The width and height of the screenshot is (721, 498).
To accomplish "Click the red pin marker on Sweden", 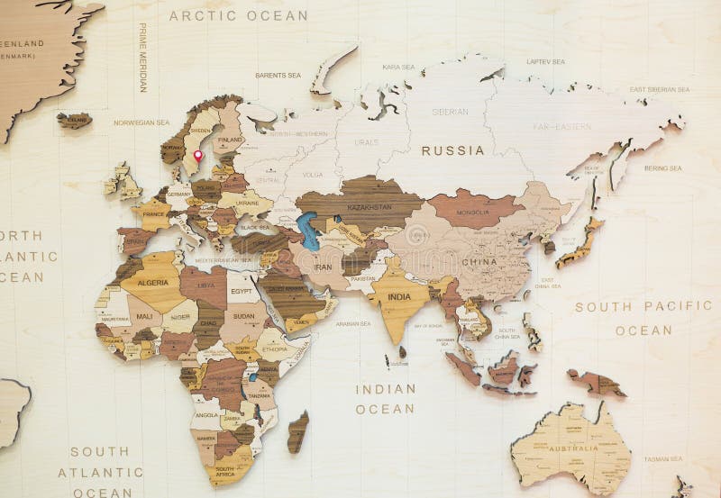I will [197, 156].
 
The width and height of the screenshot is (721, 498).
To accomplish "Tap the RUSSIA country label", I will [452, 150].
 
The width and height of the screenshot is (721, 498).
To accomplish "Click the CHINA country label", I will [479, 262].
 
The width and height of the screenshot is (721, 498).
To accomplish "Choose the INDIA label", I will [399, 296].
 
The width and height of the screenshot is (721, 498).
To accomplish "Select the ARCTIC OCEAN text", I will [238, 15].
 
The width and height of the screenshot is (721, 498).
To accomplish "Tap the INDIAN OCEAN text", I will [385, 399].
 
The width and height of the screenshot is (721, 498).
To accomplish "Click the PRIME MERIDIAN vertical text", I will [142, 58].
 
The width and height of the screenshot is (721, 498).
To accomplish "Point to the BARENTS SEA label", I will [278, 75].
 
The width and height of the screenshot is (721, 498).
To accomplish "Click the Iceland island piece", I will [75, 120].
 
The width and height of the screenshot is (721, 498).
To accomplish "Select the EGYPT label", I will [242, 292].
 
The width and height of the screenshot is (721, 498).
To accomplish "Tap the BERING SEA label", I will [662, 168].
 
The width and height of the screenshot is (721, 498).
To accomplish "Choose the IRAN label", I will [324, 267].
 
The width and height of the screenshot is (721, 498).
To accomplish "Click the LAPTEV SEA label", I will [545, 61].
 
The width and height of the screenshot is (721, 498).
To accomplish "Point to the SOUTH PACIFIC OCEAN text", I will [643, 318].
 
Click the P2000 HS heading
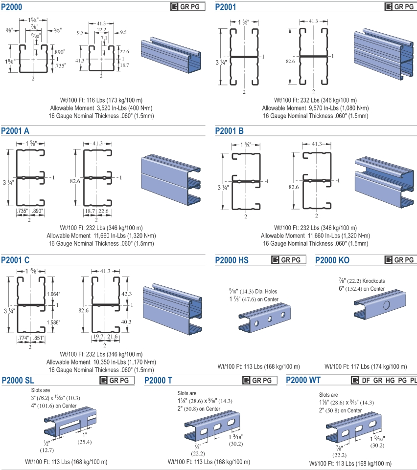(x=232, y=260)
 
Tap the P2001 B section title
(x=230, y=131)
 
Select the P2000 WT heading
(x=303, y=380)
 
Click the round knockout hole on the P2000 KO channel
(x=386, y=305)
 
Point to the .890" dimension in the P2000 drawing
(x=59, y=52)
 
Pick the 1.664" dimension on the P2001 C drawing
(x=53, y=294)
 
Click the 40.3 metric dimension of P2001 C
(x=126, y=322)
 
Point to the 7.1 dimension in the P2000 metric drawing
(x=104, y=38)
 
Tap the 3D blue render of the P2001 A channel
(x=171, y=179)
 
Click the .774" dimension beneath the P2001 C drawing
(x=23, y=338)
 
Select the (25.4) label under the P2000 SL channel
(x=85, y=442)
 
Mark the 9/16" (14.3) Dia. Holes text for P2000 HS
(x=253, y=291)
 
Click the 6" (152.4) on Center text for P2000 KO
(x=362, y=289)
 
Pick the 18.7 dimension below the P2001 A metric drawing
(x=90, y=211)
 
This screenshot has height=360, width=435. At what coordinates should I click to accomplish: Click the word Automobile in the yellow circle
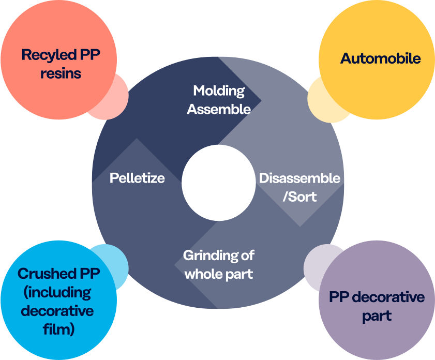tap(380, 58)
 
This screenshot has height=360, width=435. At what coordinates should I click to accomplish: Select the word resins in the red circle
tap(61, 73)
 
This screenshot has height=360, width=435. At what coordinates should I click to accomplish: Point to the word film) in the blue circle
tap(57, 329)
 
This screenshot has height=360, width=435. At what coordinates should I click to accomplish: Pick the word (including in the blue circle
tap(57, 292)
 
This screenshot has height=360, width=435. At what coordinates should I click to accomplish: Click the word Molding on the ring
tap(219, 91)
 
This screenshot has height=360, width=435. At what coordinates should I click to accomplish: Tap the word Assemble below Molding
tap(219, 109)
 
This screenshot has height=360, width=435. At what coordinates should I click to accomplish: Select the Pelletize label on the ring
tap(137, 178)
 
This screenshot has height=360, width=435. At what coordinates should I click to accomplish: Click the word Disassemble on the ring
tap(299, 178)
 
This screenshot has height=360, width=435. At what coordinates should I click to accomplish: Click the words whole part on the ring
tap(219, 274)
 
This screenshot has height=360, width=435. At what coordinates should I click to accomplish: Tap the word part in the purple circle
tap(377, 316)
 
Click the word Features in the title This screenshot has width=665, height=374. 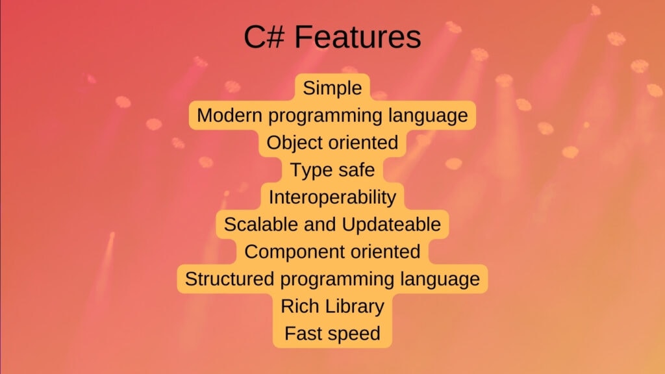tap(358, 38)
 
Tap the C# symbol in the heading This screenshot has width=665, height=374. tap(264, 38)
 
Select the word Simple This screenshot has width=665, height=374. tap(332, 88)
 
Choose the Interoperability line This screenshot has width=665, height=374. tap(332, 197)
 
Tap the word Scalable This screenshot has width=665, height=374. tap(257, 225)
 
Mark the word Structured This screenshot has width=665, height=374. tap(227, 279)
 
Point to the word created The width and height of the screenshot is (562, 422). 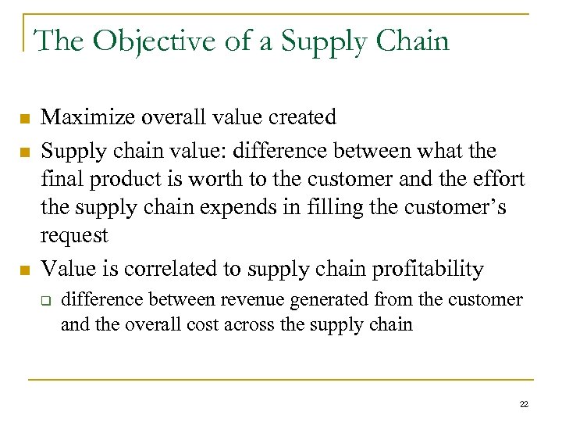click(297, 117)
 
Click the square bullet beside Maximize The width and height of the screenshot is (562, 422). click(25, 119)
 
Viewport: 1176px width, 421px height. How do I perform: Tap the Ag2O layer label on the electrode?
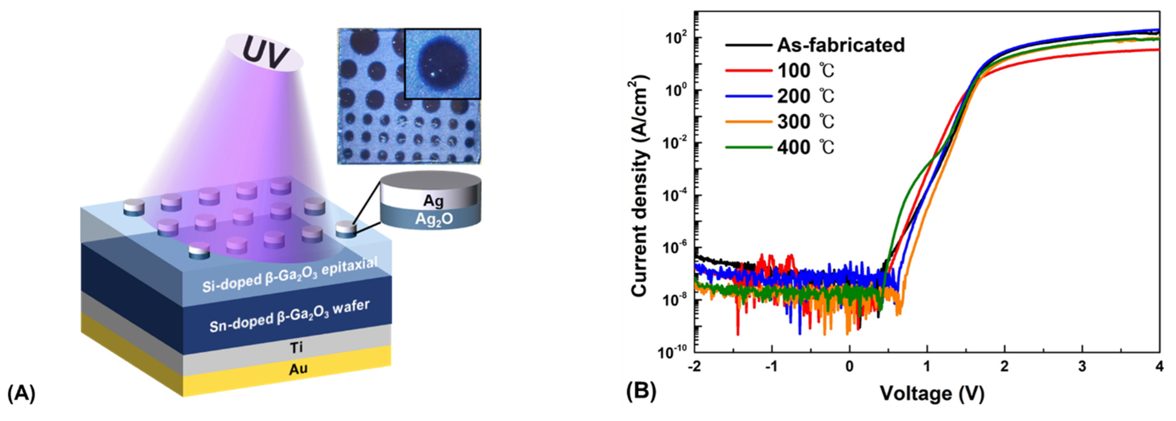(434, 220)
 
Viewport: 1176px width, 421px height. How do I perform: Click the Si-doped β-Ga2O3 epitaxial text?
(290, 274)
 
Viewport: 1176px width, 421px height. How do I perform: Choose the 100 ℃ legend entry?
(805, 70)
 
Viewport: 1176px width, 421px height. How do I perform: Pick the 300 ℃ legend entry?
(805, 122)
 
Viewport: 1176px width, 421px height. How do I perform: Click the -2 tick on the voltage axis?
(695, 367)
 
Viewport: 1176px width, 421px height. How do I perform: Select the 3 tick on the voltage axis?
(1082, 367)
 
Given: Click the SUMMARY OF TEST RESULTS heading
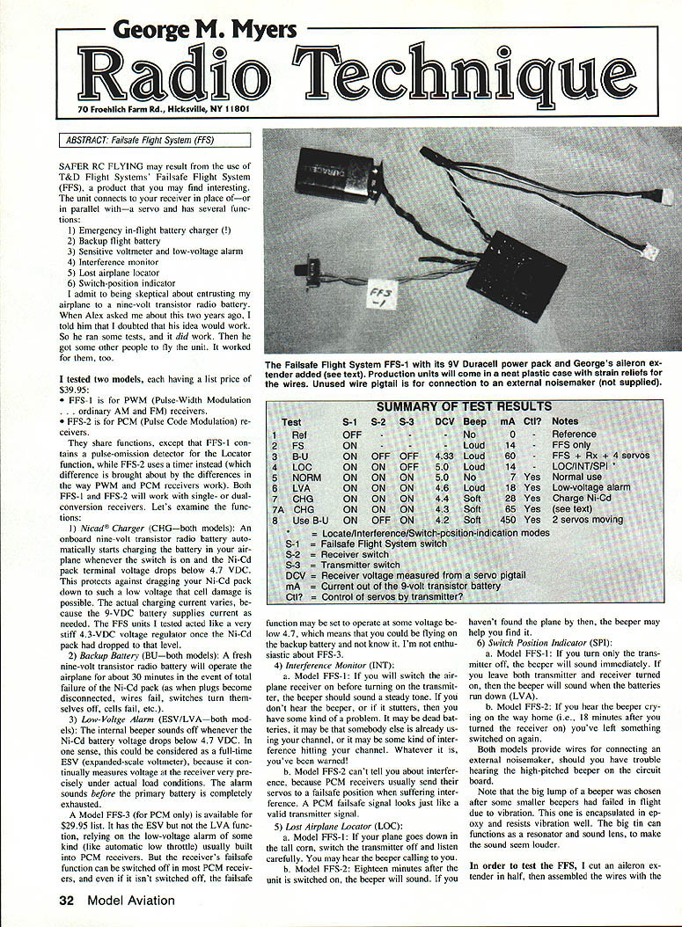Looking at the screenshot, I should (x=464, y=407).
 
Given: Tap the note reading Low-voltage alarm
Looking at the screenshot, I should (x=590, y=487).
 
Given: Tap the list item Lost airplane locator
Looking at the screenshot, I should (x=121, y=273).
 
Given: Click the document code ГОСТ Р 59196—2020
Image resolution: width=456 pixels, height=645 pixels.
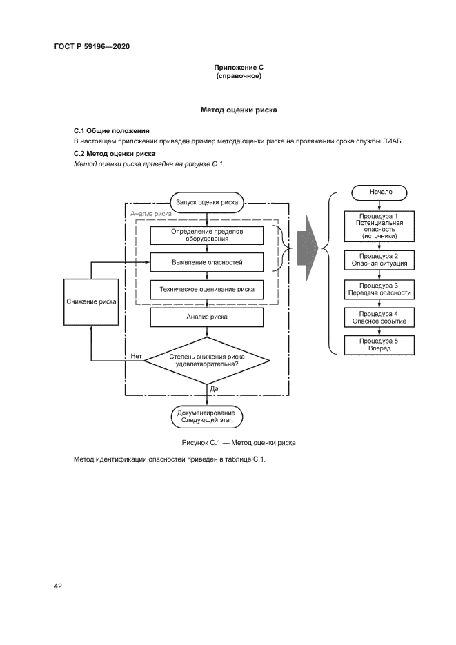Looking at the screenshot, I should [92, 46].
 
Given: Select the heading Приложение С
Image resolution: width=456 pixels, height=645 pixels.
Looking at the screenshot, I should [239, 67].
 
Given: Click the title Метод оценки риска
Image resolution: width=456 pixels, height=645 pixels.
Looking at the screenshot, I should [239, 110].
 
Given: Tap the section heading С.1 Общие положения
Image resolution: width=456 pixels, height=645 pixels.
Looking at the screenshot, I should [112, 130].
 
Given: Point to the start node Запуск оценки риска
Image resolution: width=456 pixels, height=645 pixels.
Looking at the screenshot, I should [207, 202].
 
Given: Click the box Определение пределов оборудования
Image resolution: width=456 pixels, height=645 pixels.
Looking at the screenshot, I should [207, 235].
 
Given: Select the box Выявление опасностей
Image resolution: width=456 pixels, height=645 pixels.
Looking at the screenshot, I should [207, 262].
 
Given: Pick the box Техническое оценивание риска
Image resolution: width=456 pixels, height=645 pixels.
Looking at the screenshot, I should [207, 290].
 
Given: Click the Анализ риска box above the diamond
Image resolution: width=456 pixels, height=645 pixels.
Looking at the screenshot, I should [207, 317].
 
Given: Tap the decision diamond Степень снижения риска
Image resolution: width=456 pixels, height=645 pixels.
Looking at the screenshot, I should [207, 361].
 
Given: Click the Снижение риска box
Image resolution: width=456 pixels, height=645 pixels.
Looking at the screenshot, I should [91, 301].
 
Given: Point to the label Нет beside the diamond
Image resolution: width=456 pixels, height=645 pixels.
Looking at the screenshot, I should [136, 356].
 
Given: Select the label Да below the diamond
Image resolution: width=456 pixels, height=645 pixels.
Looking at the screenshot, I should [214, 389].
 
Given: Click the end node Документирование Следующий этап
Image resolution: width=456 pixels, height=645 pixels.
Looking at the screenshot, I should [207, 416].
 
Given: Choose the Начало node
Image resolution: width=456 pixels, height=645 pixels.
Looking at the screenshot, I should [380, 192].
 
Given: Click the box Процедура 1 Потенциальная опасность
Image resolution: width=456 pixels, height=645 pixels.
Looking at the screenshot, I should [380, 226].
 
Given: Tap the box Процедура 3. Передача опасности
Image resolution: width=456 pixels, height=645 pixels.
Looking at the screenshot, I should [380, 289].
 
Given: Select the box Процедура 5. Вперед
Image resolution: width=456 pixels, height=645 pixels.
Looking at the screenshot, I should [380, 345].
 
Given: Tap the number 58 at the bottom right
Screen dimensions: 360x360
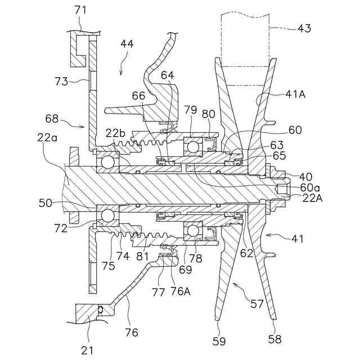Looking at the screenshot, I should click(x=274, y=339).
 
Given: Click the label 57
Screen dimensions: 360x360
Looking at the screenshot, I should click(x=257, y=304).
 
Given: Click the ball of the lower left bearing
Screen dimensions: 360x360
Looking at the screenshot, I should click(x=107, y=215).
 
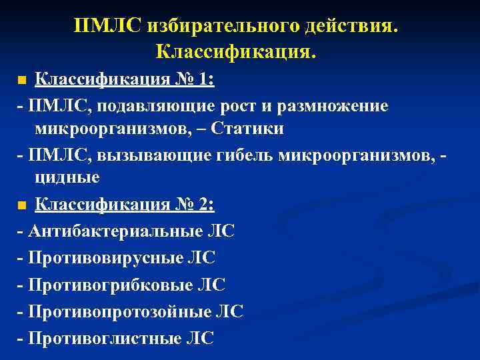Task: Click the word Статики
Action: (x=247, y=129)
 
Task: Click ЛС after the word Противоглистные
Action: (x=201, y=338)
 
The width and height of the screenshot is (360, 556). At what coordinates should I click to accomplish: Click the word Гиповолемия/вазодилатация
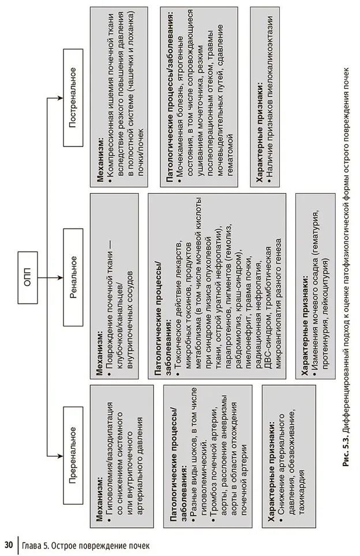pos(108,461)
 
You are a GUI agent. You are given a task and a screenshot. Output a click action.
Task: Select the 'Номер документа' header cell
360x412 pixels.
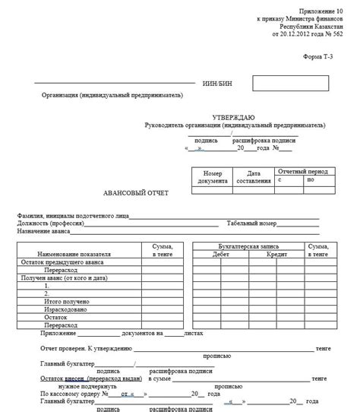click(213, 177)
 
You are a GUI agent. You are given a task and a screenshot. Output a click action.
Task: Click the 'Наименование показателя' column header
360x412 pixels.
click(77, 248)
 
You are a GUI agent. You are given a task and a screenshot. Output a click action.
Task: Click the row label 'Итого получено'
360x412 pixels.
click(66, 301)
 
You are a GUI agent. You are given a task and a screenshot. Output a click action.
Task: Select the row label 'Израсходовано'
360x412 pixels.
click(65, 309)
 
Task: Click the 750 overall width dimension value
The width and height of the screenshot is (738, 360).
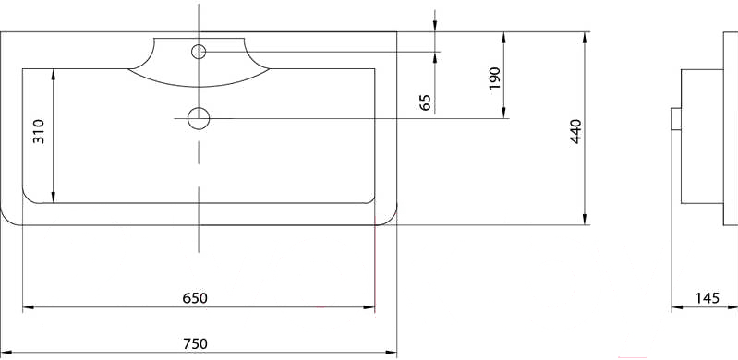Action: click(195, 344)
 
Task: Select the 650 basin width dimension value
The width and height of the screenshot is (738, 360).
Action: click(195, 298)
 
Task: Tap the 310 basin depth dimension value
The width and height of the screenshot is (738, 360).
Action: click(39, 131)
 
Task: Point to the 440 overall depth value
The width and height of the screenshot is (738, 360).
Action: click(576, 132)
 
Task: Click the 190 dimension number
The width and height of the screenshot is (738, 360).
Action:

# Stated problem:
Rewrite the stretch of the entries that opens with the line containing "Assemble below Molding" and closes with the line containing "tap(137, 178)", requests included, multiplying every coordinate in the answers by 2 and rounding to whole numbers, halves up. Output only those lines.

# Output for this task:
This screenshot has height=360, width=435. At what coordinates should I click to accomplish: Tap the word Assemble below Molding
tap(438, 218)
 
This screenshot has height=360, width=435. At what coordinates should I click to accomplish: Select the Pelletize label on the ring
tap(274, 356)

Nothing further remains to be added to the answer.